_Work to be completed_
List all lines of the data that include the string "card".

-- Opening Marker --

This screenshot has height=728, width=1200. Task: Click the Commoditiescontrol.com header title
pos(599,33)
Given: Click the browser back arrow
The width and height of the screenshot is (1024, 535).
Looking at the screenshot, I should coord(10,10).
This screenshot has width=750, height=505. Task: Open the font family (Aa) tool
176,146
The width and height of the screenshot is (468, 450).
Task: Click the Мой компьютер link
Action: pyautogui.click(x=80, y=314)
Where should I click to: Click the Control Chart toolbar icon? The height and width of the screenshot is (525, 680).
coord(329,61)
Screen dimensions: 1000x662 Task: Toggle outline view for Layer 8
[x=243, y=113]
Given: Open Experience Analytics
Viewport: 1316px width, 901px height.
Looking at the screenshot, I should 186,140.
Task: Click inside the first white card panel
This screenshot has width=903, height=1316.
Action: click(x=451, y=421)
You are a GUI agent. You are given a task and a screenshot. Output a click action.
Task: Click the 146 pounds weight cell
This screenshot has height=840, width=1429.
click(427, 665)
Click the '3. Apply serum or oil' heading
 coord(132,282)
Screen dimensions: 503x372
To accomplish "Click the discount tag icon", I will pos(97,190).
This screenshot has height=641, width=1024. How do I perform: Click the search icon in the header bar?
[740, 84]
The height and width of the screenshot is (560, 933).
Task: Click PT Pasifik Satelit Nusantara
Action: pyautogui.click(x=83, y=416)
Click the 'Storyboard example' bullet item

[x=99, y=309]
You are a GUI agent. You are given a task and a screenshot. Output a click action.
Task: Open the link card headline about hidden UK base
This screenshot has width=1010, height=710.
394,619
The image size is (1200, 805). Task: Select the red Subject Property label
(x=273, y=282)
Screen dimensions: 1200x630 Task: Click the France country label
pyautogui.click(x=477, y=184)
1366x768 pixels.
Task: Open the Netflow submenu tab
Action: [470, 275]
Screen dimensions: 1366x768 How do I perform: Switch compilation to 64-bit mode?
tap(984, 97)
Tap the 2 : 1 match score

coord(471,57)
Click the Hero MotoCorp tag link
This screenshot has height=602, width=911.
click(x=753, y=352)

-- Closing Marker --

_Solution to this exercise_
Task: Click inside the first white card panel
Task: Open the link card headline about hidden UK base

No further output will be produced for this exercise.